Grapes, Raisins, Currants
The exact chemical within both the dried and ripe fruit is toxic, but ingestion can lead to sudden vomiting, diarrhea, kidney failure, abdominal pain, and in some cases death. A common symptom after ingestion is dehydration. A simple way to tell if your dog is dehydrated is to gently pull back on the skin of their neck, if it does not spring back immediately your dog needs to drink water. Other ways of telling are dry nose, panting and pale gums.
Fried Foods with High Fat Content
Studies have shown that even only a few bites of fatty fried foods a dog could develop pancreatitis–a condition in which the pancreas and surrounding organs become inflamed as a result of ingesting food a dog cannot digest. Once a dog develops pancreatitis they can become more susceptible to developing the condition again. Dogs in the wild are carnivorous and never exposed to oils or butters and their domesticated counterparts digestive habits are very similar.
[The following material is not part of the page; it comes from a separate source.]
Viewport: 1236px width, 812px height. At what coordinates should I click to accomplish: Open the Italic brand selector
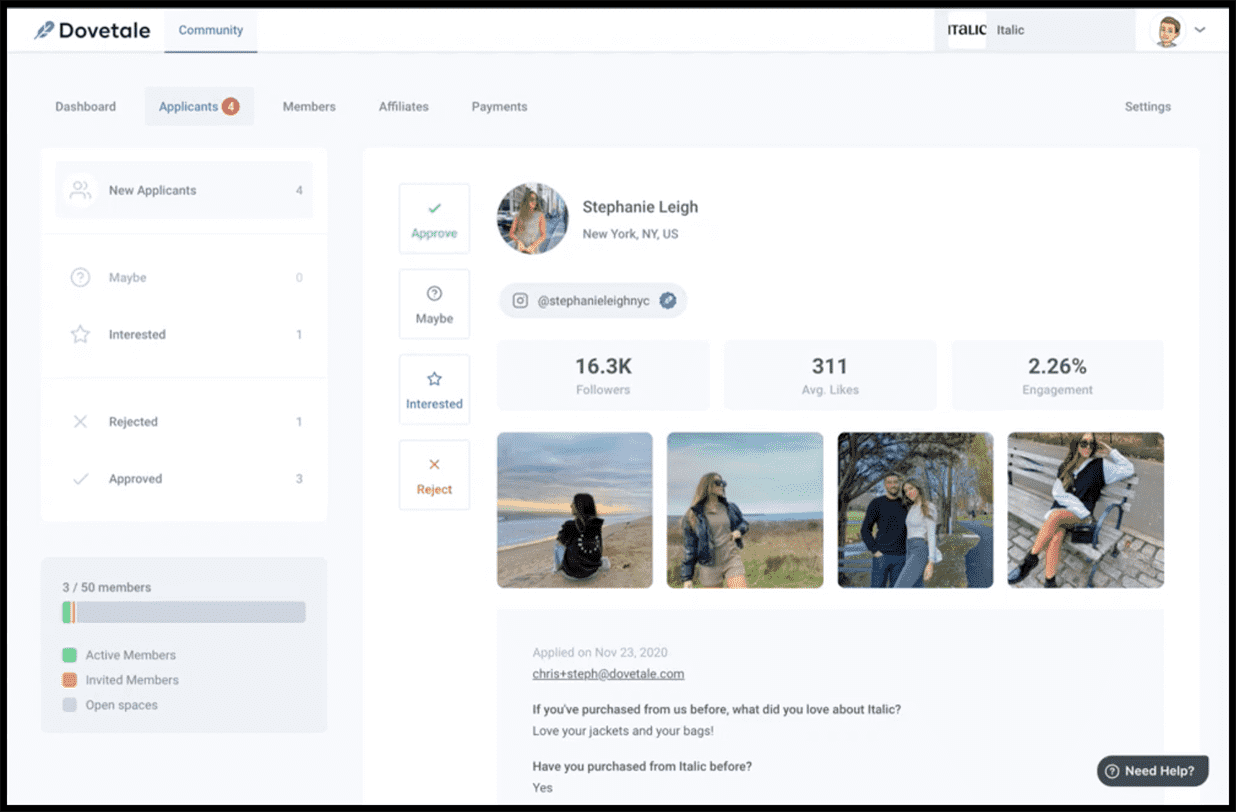(1035, 30)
Refrain from giving your dog any food cooked in oil, butter, or deep fried.
Foods Containing Mold
“In one study, 20 percent of dogs fed old eggs, moldy cheese, and spoiled gravy showed a mild fever when presented to the veterinary hospital,” explains Dr. Kevin Fitzgerald, columnist for AKC Family Dog. Because dogs can also get food poisoning it is unsafe to leave dogs unsupervised around waste baskets where moldy food could be ingested. If you have a dog that is prone to picking through the garbage, it may be a good idea to invest in a garbage that locks and is dog safe.
Onions, Garlic, Chives
These type of foods destroy red blood cells causing a condition called hemolytic anemia. Without a proper amount of red blood cells to carry oxygen to a dog’s various organs, the dog will weaken and possibly pass away. Not only should owners be wary of feeding dogs raw onions, garlic, and chives, but also prepared food with high amounts of these ingredients in them like salsa or hummus.
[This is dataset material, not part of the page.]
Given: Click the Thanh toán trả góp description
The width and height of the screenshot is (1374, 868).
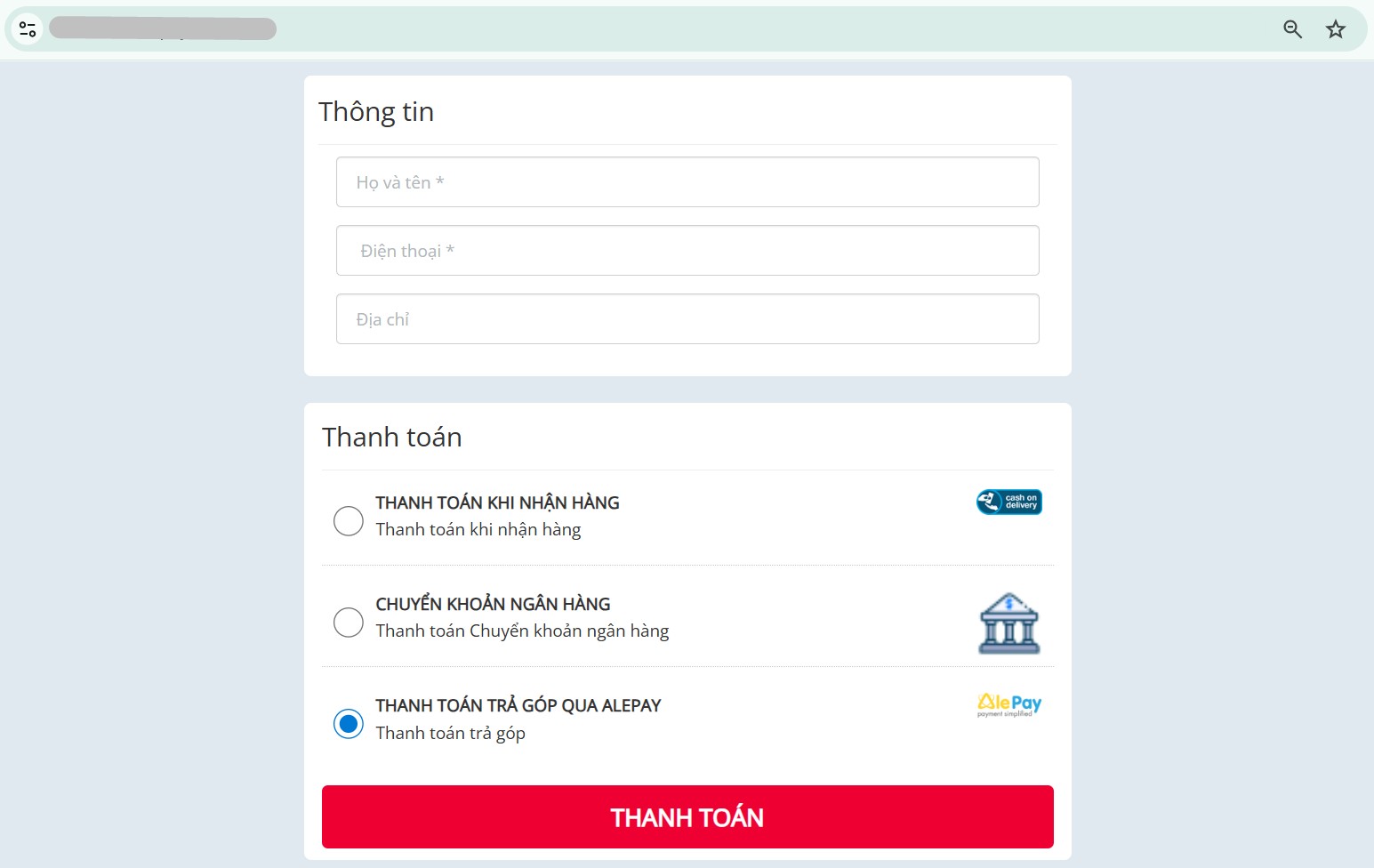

A few potato chips may not be harmful, but pet owners need to be careful of dogs getting into the whole bag. Excessive amounts of salt intake by a dog can lead to sodium ion poisoning which dogs are more prone to than humans. Symptoms include vomiting, diarrhea, depression, tremors, elevated body temperature, seizures, and death. Keep open bags of salty snack foods out of reach of your dog and limit the amount you give to them as treats.
The high levels of fat make this nut off limits for dogs. Dogs who have ingested Macadamias develop symptoms after 12 hours and begin to act weak or lethargic. Even more severe cases include abdominal pains, joint pain, and loss of coordination.
Xylitol is a sugar substitute that makes the list because of its inclusion in some types of peanut butter. If you coat pills in peanut butter or stuff your dog’s toys with peanut butter make sure you read the ingredient list to make sure xylitol is not present. Consumption of even low doses can cause hypoglycemic episodes and lead to liver failure.